*** DATASET RECORDS ***
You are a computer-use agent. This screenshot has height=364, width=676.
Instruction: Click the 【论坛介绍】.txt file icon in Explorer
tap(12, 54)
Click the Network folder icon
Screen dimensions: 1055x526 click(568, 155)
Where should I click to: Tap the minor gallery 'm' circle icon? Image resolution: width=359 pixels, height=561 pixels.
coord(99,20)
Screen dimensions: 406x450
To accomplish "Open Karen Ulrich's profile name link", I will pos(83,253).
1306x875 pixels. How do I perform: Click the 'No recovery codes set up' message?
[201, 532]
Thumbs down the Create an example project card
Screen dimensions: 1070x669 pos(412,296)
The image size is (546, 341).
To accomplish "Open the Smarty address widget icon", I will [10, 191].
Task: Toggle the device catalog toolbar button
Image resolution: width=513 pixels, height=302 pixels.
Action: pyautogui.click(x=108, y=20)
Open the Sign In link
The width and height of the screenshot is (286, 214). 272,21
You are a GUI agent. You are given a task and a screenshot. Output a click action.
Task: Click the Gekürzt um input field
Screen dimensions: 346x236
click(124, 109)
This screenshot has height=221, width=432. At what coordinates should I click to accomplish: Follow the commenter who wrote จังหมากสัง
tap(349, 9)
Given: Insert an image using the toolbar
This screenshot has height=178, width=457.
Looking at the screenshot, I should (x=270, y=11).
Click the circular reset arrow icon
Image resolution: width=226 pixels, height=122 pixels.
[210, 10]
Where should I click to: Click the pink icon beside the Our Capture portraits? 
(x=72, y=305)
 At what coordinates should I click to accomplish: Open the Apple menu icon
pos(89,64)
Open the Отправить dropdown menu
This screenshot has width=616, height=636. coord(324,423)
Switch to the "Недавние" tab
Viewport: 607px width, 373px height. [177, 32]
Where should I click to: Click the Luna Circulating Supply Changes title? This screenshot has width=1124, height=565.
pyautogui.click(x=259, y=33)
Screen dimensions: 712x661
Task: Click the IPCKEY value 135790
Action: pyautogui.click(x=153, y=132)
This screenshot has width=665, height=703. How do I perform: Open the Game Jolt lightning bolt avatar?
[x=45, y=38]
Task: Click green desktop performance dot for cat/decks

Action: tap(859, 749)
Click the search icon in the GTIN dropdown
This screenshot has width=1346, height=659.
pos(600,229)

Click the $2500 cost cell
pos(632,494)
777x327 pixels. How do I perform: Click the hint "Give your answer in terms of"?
*** End of DATASET RECORDS ***
* EXERCISE OBJECTIVE
Find each line above that contains "toolbar", and copy those lines.

* FINAL ANSWER
Task: Toggle the device catalog toolbar button
Given: Insert an image using the toolbar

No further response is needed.